··· Given records ···
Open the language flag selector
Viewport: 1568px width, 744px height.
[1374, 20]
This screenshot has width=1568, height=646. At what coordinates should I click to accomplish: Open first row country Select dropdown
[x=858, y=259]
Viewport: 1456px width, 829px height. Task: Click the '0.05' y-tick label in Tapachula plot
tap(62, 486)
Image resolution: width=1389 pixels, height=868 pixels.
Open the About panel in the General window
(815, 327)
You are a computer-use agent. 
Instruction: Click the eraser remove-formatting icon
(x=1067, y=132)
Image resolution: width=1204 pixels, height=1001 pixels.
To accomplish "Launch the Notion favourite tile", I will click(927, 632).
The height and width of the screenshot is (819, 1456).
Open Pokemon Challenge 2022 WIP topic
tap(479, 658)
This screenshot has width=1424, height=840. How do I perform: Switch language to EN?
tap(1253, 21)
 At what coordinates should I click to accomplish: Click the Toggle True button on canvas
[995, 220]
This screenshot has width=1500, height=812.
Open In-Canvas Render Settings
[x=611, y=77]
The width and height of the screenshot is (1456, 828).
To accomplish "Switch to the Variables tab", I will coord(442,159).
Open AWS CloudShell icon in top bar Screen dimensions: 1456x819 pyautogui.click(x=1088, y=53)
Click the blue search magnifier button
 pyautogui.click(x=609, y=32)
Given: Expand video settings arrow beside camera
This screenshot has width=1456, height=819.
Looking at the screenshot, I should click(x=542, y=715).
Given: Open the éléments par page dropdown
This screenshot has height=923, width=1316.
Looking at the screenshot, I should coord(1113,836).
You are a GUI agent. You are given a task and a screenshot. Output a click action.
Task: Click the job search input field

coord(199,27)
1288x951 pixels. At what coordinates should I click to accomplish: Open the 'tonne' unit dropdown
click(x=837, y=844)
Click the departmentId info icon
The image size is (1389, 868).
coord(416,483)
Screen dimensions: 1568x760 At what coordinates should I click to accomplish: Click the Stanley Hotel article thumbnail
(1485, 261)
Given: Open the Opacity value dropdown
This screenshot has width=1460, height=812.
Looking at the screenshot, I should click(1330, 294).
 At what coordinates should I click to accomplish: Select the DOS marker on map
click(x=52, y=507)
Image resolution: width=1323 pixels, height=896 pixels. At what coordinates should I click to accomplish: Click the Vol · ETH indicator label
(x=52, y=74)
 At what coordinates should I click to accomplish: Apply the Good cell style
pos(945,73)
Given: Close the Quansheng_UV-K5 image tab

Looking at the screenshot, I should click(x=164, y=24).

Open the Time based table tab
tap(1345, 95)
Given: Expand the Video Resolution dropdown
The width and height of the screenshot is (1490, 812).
···
— Work task —
From the first line to the last, set down every record exactly as written above.

— Your response —
Open the language flag selector
Viewport: 1568px width, 744px height.
[1374, 20]
This screenshot has width=1568, height=646. At what coordinates should I click to accomplish: Open first row country Select dropdown
[x=858, y=259]
Viewport: 1456px width, 829px height. Task: Click the '0.05' y-tick label in Tapachula plot
tap(62, 486)
Image resolution: width=1389 pixels, height=868 pixels.
Open the About panel in the General window
(815, 327)
You are a computer-use agent. 
Instruction: Click the eraser remove-formatting icon
(x=1067, y=132)
Image resolution: width=1204 pixels, height=1001 pixels.
To accomplish "Launch the Notion favourite tile", I will click(927, 632).
The height and width of the screenshot is (819, 1456).
Open Pokemon Challenge 2022 WIP topic
tap(479, 658)
This screenshot has width=1424, height=840. How do I perform: Switch language to EN?
tap(1253, 21)
 At what coordinates should I click to accomplish: Click the Toggle True button on canvas
[995, 220]
This screenshot has width=1500, height=812.
Open In-Canvas Render Settings
[x=611, y=77]
The width and height of the screenshot is (1456, 828).
To accomplish "Switch to the Variables tab", I will coord(442,159).
Open AWS CloudShell icon in top bar Screen dimensions: 1456x819 pyautogui.click(x=1088, y=53)
Click the blue search magnifier button
 pyautogui.click(x=609, y=32)
Given: Expand video settings arrow beside camera
This screenshot has width=1456, height=819.
Looking at the screenshot, I should click(x=542, y=715).
Given: Open the éléments par page dropdown
This screenshot has height=923, width=1316.
Looking at the screenshot, I should coord(1113,836).
You are a GUI agent. You are given a task and a screenshot. Output a click action.
Task: Click the job search input field

coord(199,27)
1288x951 pixels. At what coordinates should I click to accomplish: Open the 'tonne' unit dropdown
click(x=837, y=844)
Click the departmentId info icon
The image size is (1389, 868).
coord(416,483)
Screen dimensions: 1568x760 At what coordinates should I click to accomplish: Click the Stanley Hotel article thumbnail
(1485, 261)
Given: Open the Opacity value dropdown
This screenshot has width=1460, height=812.
Looking at the screenshot, I should click(1330, 294).
 At what coordinates should I click to accomplish: Select the DOS marker on map
click(x=52, y=507)
Image resolution: width=1323 pixels, height=896 pixels. At what coordinates should I click to accomplish: Click the Vol · ETH indicator label
(x=52, y=74)
 At what coordinates should I click to accomplish: Apply the Good cell style
pos(945,73)
Given: Close the Quansheng_UV-K5 image tab

Looking at the screenshot, I should click(x=164, y=24).

Open the Time based table tab
tap(1345, 95)
Given: Expand the Video Resolution dropdown
The width and height of the screenshot is (1490, 812).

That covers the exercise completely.